Look through the material and copy each line holding "Facebook".

══ Provided data ══

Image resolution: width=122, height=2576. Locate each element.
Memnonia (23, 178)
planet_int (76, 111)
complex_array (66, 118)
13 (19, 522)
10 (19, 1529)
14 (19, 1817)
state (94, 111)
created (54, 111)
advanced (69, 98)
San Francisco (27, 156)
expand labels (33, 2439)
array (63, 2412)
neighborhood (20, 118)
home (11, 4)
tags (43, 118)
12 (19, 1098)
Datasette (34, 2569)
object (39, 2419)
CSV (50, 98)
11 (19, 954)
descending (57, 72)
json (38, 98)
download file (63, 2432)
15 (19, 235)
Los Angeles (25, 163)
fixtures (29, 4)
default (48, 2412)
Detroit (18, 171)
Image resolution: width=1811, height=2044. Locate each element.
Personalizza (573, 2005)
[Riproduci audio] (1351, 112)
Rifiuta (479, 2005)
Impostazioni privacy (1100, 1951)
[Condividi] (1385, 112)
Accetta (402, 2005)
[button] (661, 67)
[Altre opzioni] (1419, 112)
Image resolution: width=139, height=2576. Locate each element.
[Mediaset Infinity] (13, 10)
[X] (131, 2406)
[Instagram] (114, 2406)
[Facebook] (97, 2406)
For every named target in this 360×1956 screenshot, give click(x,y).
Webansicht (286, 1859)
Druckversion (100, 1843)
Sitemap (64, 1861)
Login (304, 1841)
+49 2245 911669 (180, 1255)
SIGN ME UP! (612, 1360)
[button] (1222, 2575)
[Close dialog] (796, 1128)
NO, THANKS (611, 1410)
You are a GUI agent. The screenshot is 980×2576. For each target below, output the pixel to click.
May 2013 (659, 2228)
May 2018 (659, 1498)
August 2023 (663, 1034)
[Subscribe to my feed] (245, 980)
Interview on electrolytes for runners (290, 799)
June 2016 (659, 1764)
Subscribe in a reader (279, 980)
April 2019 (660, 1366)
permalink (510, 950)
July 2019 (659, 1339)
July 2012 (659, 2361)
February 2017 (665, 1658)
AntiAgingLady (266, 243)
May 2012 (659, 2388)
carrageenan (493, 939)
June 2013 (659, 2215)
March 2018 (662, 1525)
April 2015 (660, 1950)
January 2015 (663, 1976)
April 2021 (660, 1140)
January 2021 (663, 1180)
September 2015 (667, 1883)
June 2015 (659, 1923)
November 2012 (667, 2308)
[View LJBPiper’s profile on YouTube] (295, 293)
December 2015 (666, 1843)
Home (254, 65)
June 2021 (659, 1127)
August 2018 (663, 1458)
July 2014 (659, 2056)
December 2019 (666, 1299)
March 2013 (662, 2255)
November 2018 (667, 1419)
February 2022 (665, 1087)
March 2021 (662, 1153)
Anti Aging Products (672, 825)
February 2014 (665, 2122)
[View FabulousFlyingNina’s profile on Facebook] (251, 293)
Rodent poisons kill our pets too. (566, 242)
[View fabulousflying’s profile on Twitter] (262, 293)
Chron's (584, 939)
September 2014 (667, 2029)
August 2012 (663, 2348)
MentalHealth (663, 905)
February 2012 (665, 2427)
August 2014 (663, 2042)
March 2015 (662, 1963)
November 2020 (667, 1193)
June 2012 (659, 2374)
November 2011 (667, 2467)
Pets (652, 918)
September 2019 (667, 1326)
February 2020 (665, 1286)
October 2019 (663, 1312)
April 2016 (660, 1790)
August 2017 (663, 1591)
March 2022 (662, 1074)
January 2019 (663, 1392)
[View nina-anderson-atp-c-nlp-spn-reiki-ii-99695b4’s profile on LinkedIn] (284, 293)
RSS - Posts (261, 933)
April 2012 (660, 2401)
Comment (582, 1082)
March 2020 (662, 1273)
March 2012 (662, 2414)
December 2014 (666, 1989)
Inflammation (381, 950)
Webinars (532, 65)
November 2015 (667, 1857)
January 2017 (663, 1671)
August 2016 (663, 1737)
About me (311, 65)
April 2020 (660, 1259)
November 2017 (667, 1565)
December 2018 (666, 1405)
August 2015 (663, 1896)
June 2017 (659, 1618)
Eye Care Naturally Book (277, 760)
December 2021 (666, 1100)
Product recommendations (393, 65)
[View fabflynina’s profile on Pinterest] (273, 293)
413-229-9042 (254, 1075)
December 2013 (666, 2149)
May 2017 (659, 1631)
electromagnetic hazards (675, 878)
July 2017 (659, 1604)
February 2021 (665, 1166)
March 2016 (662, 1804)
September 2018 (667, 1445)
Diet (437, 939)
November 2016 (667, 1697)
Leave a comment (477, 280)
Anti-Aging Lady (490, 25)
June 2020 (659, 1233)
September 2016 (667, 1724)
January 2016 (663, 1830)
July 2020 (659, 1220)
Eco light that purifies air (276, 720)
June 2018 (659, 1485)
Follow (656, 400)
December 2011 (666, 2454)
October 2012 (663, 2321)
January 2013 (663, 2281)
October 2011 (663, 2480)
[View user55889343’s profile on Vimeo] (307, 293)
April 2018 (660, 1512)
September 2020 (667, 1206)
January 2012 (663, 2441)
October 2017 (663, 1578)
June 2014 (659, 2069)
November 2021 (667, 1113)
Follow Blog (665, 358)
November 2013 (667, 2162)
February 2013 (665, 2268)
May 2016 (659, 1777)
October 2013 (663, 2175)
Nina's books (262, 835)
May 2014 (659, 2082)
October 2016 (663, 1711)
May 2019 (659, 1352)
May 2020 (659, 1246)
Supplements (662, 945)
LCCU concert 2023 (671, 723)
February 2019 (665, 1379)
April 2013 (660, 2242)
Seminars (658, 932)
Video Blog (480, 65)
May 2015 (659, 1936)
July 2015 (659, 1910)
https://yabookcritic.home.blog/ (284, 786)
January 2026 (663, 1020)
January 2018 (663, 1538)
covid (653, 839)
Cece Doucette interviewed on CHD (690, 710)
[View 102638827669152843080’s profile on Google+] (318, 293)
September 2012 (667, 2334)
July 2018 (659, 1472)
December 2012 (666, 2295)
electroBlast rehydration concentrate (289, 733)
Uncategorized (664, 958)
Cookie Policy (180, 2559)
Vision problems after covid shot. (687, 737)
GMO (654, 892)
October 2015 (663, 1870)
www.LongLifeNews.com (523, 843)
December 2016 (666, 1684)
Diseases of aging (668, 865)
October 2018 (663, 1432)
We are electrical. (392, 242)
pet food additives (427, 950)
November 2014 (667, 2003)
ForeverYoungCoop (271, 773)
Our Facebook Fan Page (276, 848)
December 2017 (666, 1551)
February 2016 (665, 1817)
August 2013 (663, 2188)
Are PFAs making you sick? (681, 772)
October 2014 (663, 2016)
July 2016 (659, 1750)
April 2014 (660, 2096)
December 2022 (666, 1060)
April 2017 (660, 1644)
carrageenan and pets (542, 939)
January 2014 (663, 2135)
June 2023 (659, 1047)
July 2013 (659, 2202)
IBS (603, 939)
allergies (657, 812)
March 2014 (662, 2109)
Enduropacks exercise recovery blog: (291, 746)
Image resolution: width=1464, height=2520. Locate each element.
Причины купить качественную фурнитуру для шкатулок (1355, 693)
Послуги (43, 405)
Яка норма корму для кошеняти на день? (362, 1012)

═══

Answer box.
[Facebook] (97, 2406)
[View FabulousFlyingNina’s profile on Facebook] (251, 293)
Our Facebook Fan Page (276, 848)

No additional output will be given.